--- START ---

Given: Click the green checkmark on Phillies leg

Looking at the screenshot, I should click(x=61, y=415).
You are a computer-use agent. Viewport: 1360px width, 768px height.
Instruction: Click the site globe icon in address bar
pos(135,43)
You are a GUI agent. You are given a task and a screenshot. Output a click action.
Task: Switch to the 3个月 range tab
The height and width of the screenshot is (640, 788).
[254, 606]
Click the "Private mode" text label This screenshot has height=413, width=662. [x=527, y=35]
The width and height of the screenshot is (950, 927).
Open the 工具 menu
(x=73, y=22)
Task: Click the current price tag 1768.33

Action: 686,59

--- END ---
--- START ---

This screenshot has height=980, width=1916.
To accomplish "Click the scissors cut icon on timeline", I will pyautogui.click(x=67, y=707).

--- END ---
--- START ---

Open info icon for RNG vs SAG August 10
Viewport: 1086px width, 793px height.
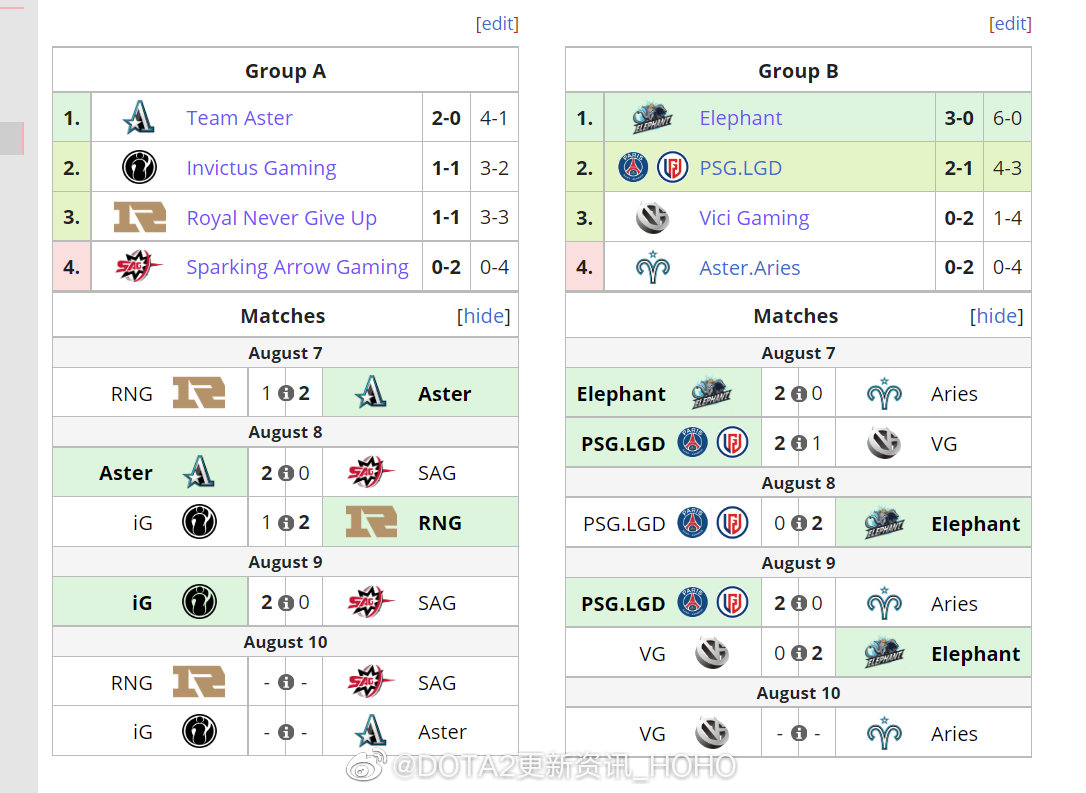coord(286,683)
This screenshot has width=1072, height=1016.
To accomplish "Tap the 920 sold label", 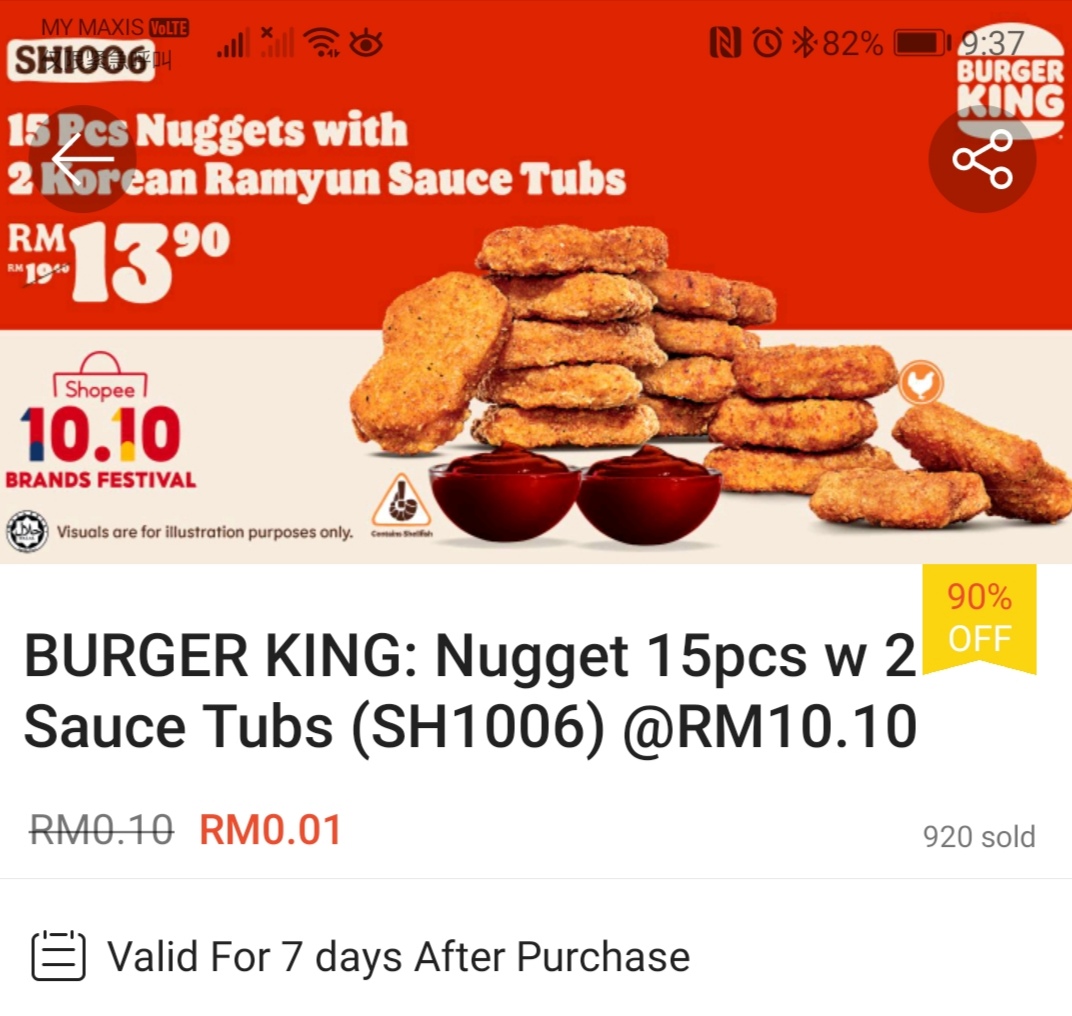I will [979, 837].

--- END ---

▶ [WHAT TO WORK ON]
Identify the lines above with the word "agent". Copy them.

▶ [RESPONSE TO THE TASK]
You are a computer-use agent. Viewport: 1360px width, 768px height.
You are a GUI agent. You are given a task and a screenshot. Output a click action.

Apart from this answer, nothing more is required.